Wolfgang Bauer, gestor do M&G (Lux) Absolute Return Bond, é um dos especialistas que vê como certo um corte de taxas na reunião de setembro, assim como uma reativação das compras de ativos. Por isso, não surpreende a reação positiva do mercado. “Voltaram a demonstrar que os bancos centrais batem qualquer preocupação económica”, defende. A bund tocou em novos mínimos históricos depois do anúncio e os ativos de risco europeus sobem com força. “Agora o desafio para o investidor é onde encontrar uma yield positiva, o que justifica a ampliação do arsenal de ferramentas do BCE para a compra de ações, seguindo assim o caminho do BoJ”, apresenta Lesné.
O grande risco agora é que não cumpram com estas expectativas em setembro. Como recorda Blackbourn, o mercado já reflete no preço uma probabilidade de 90% de um corte de taxas, o que os levaria para território negativo. Também se antecipa o anúncio de um novo QE, ainda que não haja consenso dos ativos que englobará. “Com o desaparecimento da liquidez nas obrigações soberanas em euros com melhor grau de investimento, complica-se a compra de dívida pública, tanto em termos políticos como práticos”, analisa o gestor da Janus Henderson.
Ainda que esta tenha sido uma reunião de transição, houveram de facto novidades. Principalmente em matéria de inflação. Draghi abriu a porta que a inflação se situe ‘perto’ dos 2%. Ou seja, mesmo que superior.
Esgota-se a ilusão com os bancos centrais?
Postas as coisas, o mercado interpreta com agrado as palavras de Draghi. Será o suficiente? O certo é que cada vez há mais ceticismo entre as entidades gestoras. É evidente que a Zona Euro necessita de apoio, mas Blackbourn pergunta-se se mais e mais políticas monetárias extremas são a resposta. “A dependência do BCE está a gerar riscos profundos em termos da normativa europeia e da vulnerabilidade do sector bancário. Draghi pediu consistentemente uma reforma estrutural, mas a fragmentação das políticas europeias continua a ser um obstáculo significativo”, comenta.
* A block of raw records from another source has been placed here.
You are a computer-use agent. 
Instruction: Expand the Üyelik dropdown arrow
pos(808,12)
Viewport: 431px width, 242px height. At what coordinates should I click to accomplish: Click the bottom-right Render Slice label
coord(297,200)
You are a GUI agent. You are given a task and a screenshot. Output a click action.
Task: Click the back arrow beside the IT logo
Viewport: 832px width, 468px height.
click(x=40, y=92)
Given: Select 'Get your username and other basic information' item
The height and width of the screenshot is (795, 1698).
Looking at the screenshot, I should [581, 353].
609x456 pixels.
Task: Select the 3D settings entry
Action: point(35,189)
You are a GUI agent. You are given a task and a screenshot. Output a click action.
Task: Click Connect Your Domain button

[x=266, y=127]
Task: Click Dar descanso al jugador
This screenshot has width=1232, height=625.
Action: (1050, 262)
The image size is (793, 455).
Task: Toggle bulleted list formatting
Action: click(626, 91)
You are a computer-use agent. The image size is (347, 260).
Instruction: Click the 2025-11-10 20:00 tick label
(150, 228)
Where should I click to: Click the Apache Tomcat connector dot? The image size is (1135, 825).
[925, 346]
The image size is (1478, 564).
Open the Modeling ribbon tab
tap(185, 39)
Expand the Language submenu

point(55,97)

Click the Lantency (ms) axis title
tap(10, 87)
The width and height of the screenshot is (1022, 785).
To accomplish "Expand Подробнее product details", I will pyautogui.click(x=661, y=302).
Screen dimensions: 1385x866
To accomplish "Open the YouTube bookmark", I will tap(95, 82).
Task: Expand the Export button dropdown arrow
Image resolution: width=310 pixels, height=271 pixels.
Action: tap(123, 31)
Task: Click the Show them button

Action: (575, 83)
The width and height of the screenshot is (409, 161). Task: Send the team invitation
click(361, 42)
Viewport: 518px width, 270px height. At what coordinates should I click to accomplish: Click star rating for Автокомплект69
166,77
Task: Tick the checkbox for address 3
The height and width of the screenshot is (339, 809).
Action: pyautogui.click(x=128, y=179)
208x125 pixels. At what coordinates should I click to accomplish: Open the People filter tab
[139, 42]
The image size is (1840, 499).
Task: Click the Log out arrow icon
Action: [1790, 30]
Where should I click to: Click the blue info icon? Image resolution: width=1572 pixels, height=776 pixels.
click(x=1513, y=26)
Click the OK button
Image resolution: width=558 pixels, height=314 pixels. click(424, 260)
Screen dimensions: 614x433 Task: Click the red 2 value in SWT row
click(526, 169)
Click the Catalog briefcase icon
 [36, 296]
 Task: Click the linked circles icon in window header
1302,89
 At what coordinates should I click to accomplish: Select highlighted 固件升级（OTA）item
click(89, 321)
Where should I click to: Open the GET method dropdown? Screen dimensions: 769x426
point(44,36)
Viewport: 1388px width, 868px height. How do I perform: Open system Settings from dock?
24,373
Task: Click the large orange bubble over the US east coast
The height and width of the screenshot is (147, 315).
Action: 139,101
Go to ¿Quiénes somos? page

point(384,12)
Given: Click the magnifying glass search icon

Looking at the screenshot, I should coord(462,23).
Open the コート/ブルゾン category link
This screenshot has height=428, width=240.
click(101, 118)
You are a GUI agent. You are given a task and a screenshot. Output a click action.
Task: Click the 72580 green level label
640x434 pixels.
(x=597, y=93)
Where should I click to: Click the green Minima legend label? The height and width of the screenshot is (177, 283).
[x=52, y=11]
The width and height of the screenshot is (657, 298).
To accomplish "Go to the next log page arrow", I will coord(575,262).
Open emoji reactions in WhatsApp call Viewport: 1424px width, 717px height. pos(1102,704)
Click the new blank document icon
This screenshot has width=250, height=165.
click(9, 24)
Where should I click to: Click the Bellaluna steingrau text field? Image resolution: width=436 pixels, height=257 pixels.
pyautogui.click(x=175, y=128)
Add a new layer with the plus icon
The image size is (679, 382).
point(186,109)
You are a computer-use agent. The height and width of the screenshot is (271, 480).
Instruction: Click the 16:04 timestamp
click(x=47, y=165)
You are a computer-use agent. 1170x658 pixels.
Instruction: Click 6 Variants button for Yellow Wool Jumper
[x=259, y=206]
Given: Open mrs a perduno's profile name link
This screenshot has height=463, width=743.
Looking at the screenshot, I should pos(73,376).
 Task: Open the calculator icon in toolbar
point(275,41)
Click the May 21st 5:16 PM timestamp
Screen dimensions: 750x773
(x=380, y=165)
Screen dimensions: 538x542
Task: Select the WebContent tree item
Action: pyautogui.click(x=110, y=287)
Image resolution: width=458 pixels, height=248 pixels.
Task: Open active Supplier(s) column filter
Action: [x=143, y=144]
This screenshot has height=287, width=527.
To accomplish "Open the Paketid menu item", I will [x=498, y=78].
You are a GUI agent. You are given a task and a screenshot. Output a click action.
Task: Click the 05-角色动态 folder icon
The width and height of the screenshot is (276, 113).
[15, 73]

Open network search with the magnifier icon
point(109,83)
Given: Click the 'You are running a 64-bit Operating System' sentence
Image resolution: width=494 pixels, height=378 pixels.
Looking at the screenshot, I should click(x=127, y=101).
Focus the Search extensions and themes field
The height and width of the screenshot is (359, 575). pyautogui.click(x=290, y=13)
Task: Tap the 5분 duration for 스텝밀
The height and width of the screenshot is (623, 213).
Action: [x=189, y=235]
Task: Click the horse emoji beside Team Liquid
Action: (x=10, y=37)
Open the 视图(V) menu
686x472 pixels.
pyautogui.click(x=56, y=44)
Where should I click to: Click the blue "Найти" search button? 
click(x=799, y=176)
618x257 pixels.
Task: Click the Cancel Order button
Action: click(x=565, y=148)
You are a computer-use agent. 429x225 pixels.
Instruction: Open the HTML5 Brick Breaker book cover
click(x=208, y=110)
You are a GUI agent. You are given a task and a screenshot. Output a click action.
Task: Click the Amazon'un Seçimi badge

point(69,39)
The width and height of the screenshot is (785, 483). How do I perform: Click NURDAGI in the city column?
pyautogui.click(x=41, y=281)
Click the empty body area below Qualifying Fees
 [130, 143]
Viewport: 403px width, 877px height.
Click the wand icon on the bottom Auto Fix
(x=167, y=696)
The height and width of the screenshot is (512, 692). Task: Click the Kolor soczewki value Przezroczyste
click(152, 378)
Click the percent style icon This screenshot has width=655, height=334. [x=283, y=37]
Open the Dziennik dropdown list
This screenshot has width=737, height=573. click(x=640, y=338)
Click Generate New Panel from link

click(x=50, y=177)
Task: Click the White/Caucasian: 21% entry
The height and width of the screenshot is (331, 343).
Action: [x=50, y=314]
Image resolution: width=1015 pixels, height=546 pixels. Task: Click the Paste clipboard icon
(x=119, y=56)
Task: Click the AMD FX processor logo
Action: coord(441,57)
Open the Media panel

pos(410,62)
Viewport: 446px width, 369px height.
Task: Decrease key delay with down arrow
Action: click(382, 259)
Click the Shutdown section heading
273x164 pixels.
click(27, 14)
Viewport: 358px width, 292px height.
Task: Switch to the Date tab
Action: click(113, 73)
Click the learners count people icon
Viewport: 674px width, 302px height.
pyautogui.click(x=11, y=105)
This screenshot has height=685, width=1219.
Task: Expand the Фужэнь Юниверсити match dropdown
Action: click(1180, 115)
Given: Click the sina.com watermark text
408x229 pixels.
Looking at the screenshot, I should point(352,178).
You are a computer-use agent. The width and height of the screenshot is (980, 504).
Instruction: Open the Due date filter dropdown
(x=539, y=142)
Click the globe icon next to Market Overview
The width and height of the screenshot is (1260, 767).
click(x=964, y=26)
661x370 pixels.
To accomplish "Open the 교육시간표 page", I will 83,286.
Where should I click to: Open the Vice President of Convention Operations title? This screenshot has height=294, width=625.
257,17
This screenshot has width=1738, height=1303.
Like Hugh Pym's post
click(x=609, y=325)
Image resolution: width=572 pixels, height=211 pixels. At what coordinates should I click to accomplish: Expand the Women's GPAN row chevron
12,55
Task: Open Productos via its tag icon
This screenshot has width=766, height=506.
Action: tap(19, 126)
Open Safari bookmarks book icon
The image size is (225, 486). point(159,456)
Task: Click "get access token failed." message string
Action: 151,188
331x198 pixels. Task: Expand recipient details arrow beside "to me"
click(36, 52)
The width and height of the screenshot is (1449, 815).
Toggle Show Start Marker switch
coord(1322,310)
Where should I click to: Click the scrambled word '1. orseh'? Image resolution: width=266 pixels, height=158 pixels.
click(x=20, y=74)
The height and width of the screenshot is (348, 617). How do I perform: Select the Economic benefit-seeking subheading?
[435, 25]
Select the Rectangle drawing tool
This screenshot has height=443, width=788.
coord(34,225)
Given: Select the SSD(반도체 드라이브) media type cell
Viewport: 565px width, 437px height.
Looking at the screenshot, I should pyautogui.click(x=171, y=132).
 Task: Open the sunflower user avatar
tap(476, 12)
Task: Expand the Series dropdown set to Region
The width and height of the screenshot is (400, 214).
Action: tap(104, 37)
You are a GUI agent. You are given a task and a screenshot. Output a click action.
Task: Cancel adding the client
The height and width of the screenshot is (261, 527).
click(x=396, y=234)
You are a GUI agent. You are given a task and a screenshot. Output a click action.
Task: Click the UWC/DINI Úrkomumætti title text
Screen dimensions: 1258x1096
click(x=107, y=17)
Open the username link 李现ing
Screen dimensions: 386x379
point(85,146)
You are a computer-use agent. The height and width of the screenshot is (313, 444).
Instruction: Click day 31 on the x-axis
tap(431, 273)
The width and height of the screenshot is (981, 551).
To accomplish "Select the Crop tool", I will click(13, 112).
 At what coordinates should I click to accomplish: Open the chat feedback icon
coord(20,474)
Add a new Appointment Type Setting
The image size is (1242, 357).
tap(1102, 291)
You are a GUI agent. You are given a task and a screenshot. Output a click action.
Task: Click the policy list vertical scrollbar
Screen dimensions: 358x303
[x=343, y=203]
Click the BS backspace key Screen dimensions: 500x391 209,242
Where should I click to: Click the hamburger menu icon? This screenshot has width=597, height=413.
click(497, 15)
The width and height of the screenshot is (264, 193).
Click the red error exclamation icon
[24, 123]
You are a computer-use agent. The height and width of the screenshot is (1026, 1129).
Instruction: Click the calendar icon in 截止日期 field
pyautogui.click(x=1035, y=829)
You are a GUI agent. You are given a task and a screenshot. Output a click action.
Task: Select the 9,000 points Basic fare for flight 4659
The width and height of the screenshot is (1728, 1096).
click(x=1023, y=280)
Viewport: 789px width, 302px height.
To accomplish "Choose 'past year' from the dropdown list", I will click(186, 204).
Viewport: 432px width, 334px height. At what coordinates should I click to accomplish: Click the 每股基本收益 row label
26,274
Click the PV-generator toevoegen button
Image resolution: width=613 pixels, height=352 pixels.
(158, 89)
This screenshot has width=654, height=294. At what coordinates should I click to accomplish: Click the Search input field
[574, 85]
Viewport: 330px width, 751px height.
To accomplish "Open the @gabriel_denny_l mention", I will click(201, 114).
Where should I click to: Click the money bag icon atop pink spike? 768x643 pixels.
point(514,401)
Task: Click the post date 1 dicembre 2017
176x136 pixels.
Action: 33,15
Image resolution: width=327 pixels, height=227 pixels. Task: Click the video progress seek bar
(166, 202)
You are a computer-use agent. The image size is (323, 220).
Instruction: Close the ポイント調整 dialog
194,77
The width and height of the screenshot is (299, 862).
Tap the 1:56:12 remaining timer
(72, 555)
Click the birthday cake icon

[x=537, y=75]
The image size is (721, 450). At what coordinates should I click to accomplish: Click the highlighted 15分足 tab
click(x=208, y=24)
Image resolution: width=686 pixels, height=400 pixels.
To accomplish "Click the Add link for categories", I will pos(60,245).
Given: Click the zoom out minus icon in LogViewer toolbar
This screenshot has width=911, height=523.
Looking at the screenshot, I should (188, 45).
Nessa mesma linha move-se Bauer: “O perigo é que os investidores se tornem demasiado complacentes, dependendo completamente de uma política monetária acomodatícia e ignorem os riscos de final de ciclo que pairam sobre os mercados”.
Mais negativo mostra-se Aaron Anderson, vice-presidente senior de Análise da Fisher Invetments. “Não chego a entender como o BCE e outros bancos centrais são capazes de ver o escasso crescimento económico da última década de política monetária extrema e chegar à conclusão que estas políticas insensatas conseguirão estimular o crescimento”, refere. “Se desejam estimular a economia, o BCE e outros bancos centrais devem aplicar políticas que façam com que os bancos centrais emprestem mais, para aumentar a circulação de dinheiro. As taxas de juro negativas e a flexibilização quantitativa têm o efeito contrário”.